(Provided entries)

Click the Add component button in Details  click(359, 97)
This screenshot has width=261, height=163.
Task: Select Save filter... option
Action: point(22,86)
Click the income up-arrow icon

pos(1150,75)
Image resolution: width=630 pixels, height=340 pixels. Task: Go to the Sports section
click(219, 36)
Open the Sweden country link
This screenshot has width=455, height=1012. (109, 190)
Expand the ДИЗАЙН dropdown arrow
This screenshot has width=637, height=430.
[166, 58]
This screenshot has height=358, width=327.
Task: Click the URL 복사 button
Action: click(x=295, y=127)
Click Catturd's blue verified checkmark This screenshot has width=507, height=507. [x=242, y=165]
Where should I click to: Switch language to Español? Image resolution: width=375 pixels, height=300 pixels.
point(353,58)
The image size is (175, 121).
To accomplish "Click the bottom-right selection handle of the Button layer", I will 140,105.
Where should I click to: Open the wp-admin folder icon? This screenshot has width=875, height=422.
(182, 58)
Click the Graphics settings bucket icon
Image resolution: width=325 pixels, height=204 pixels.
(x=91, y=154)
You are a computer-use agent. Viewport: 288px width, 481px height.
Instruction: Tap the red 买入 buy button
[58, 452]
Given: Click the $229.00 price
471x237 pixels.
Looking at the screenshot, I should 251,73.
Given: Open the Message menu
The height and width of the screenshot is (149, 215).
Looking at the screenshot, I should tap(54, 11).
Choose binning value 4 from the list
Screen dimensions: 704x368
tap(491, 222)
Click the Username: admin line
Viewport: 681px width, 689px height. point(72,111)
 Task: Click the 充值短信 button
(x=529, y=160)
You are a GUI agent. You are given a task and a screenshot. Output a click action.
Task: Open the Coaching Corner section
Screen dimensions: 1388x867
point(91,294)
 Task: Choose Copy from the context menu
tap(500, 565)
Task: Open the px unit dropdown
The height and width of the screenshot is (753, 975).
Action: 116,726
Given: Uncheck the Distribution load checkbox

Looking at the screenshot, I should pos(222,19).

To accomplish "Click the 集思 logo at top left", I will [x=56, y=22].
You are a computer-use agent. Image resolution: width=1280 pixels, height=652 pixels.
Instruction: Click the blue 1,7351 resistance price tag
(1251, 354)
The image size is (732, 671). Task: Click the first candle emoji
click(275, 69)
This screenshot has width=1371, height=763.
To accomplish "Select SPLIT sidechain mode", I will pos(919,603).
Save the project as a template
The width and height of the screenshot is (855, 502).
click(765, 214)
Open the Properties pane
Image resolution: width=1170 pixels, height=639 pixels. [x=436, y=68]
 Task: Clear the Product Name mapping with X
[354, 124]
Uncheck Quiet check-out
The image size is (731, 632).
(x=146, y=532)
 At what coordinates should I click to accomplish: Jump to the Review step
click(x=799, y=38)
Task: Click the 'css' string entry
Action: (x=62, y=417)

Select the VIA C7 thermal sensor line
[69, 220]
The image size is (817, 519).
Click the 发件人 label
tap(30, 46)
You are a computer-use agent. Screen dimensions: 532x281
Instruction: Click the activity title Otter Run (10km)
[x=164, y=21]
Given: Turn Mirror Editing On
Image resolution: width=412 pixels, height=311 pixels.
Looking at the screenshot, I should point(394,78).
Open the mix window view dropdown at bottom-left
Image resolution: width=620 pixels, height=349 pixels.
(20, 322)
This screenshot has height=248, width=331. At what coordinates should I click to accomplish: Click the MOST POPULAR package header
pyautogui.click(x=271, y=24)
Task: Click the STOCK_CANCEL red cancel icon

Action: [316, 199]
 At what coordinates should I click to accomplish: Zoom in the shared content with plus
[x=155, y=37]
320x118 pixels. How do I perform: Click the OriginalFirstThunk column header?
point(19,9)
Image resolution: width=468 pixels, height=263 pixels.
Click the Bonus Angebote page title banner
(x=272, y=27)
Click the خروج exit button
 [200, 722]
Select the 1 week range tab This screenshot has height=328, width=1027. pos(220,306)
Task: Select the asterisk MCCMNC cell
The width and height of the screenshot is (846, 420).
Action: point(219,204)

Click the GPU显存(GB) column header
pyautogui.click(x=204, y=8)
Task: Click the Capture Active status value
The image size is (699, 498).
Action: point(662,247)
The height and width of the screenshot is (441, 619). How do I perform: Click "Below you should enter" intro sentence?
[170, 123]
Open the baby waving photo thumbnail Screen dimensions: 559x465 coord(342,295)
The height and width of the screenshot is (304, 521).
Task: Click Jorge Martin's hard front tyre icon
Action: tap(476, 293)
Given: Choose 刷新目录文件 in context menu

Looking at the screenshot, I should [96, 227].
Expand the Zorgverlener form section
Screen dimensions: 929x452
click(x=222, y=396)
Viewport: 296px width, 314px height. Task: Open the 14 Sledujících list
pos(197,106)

(End Provided entries)

**Exercise objective**. Down to the last line, give the records again exactly.

**Solution to the problem**.
Click the Add component button in Details  click(359, 97)
This screenshot has width=261, height=163.
Task: Select Save filter... option
Action: point(22,86)
Click the income up-arrow icon

pos(1150,75)
Image resolution: width=630 pixels, height=340 pixels. Task: Go to the Sports section
click(219, 36)
Open the Sweden country link
This screenshot has width=455, height=1012. (109, 190)
Expand the ДИЗАЙН dropdown arrow
This screenshot has width=637, height=430.
[166, 58]
This screenshot has height=358, width=327.
Task: Click the URL 복사 button
Action: click(x=295, y=127)
Click Catturd's blue verified checkmark This screenshot has width=507, height=507. [x=242, y=165]
Where should I click to: Switch language to Español? Image resolution: width=375 pixels, height=300 pixels.
point(353,58)
The image size is (175, 121).
To accomplish "Click the bottom-right selection handle of the Button layer", I will 140,105.
Where should I click to: Open the wp-admin folder icon? This screenshot has width=875, height=422.
(182, 58)
Click the Graphics settings bucket icon
Image resolution: width=325 pixels, height=204 pixels.
(x=91, y=154)
You are a computer-use agent. Viewport: 288px width, 481px height.
Instruction: Tap the red 买入 buy button
[58, 452]
Given: Click the $229.00 price
471x237 pixels.
Looking at the screenshot, I should 251,73.
Given: Open the Message menu
The height and width of the screenshot is (149, 215).
Looking at the screenshot, I should tap(54, 11).
Choose binning value 4 from the list
Screen dimensions: 704x368
tap(491, 222)
Click the Username: admin line
Viewport: 681px width, 689px height. point(72,111)
 Task: Click the 充值短信 button
(x=529, y=160)
You are a GUI agent. You are given a task and a screenshot. Output a click action.
Task: Open the Coaching Corner section
Screen dimensions: 1388x867
point(91,294)
 Task: Choose Copy from the context menu
tap(500, 565)
Task: Open the px unit dropdown
The height and width of the screenshot is (753, 975).
Action: 116,726
Given: Uncheck the Distribution load checkbox

Looking at the screenshot, I should pos(222,19).

To accomplish "Click the 集思 logo at top left", I will [x=56, y=22].
You are a computer-use agent. Image resolution: width=1280 pixels, height=652 pixels.
Instruction: Click the blue 1,7351 resistance price tag
(1251, 354)
The image size is (732, 671). Task: Click the first candle emoji
click(275, 69)
This screenshot has width=1371, height=763.
To accomplish "Select SPLIT sidechain mode", I will pos(919,603).
Save the project as a template
The width and height of the screenshot is (855, 502).
click(765, 214)
Open the Properties pane
Image resolution: width=1170 pixels, height=639 pixels. [x=436, y=68]
 Task: Clear the Product Name mapping with X
[354, 124]
Uncheck Quiet check-out
The image size is (731, 632).
(x=146, y=532)
 At what coordinates should I click to accomplish: Jump to the Review step
click(x=799, y=38)
Task: Click the 'css' string entry
Action: (x=62, y=417)

Select the VIA C7 thermal sensor line
[69, 220]
The image size is (817, 519).
Click the 发件人 label
tap(30, 46)
You are a computer-use agent. Screen dimensions: 532x281
Instruction: Click the activity title Otter Run (10km)
[x=164, y=21]
Given: Turn Mirror Editing On
Image resolution: width=412 pixels, height=311 pixels.
Looking at the screenshot, I should point(394,78).
Open the mix window view dropdown at bottom-left
Image resolution: width=620 pixels, height=349 pixels.
(20, 322)
This screenshot has height=248, width=331. At what coordinates should I click to accomplish: Click the MOST POPULAR package header
pyautogui.click(x=271, y=24)
Task: Click the STOCK_CANCEL red cancel icon

Action: [316, 199]
 At what coordinates should I click to accomplish: Zoom in the shared content with plus
[x=155, y=37]
320x118 pixels. How do I perform: Click the OriginalFirstThunk column header?
point(19,9)
Image resolution: width=468 pixels, height=263 pixels.
Click the Bonus Angebote page title banner
(x=272, y=27)
Click the خروج exit button
 [200, 722]
Select the 1 week range tab This screenshot has height=328, width=1027. pos(220,306)
Task: Select the asterisk MCCMNC cell
The width and height of the screenshot is (846, 420).
Action: point(219,204)

Click the GPU显存(GB) column header
pyautogui.click(x=204, y=8)
Task: Click the Capture Active status value
The image size is (699, 498).
Action: point(662,247)
The height and width of the screenshot is (441, 619). How do I perform: Click "Below you should enter" intro sentence?
[170, 123]
Open the baby waving photo thumbnail Screen dimensions: 559x465 coord(342,295)
The height and width of the screenshot is (304, 521).
Task: Click Jorge Martin's hard front tyre icon
Action: tap(476, 293)
Given: Choose 刷新目录文件 in context menu

Looking at the screenshot, I should [96, 227].
Expand the Zorgverlener form section
Screen dimensions: 929x452
click(x=222, y=396)
Viewport: 296px width, 314px height. Task: Open the 14 Sledujících list
pos(197,106)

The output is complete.